Bookmark and Share

Notice: On March 31, it was announced that Statalist is moving from an email list to a forum. The old list will shut down on April 23, and its replacement, statalist.org is already up and running.


[Date Prev][Date Next][Thread Prev][Thread Next][Date Index][Thread Index]

Re: st: weights for a longitudinal set (Was: probable error, "weights invalid" using stset]


From   Austin Nichols <austinnichols@gmail.com>
To   statalist@hsphsun2.harvard.edu
Subject   Re: st: weights for a longitudinal set (Was: probable error, "weights invalid" using stset]
Date   Thu, 3 Nov 2011 12:39:01 -0400

Stephen <S.Jenkins@lse.ac.uk>:

Consider a simple discrete-time hazard model using a logit of y on
dummies for time and X.  We have weights in each of time periods 1968,
1969, ... 1993, and people drop out randomly conditional on time and X
in every year 1969, ... 1993.  Would you want to weight each
observation based on their weight in the last year observed, or the
1968 weight?  I contend you should use the 1968 weight, as that
corresponds to the maximum likelihood estimator you are mimicking with
your logit. The population here is the 1968 population eligible for
inclusion in the sample, and anyone without a 1968 weight is excluded.
━━━━
Work to complete:
Extend the forum reply on weighting a longitudinal discrete-time hazard model, beginning right after its final sentence.

Recorded information:
━━━━
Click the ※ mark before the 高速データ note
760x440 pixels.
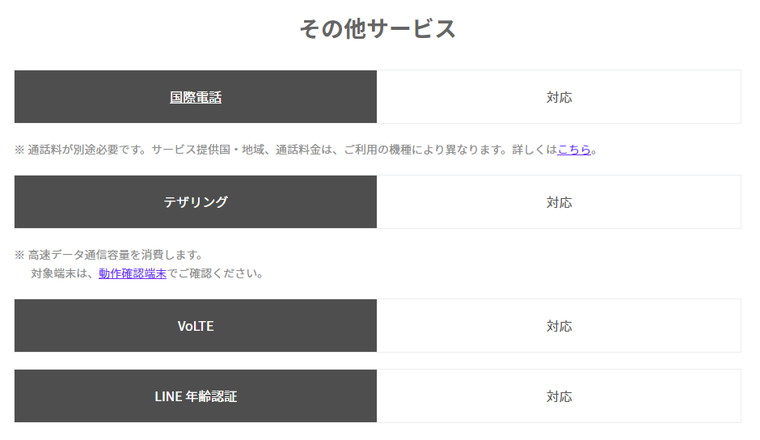(19, 254)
━━━━
Output of the task:
For any other kind of analysis, you have to construct your own weight,
but using the last observed weight will never be correct, as far as I
can see, unless everyone appears in the same period at last
observation (stock sampling with no follow-up, in which case there is
no attrition correction in the weights, only nonresponse and raking).
With stock sampling with no follow-up, you would want the first actual
sample weights.  For sampling with refreshment, things are more
complicated, and there is no clear answer, but first observed weight
seems to me to the most close to correct of any easy rule of thumb.

On Thu, Nov 3, 2011 at 5:55 AM,  <S.Jenkins@lse.ac.uk> wrote:
> ------------------------------
>
> Date: Wed, 2 Nov 2011 16:10:27 +0000
> From: "Brown, Elizabeth" <ebrown@prgs.edu>
> Subject: RE: st: probable error, "weights invalid" using stset
>
> Oh, yes. That makes sense re: inverse probability of selection. Of
> course. Thank you.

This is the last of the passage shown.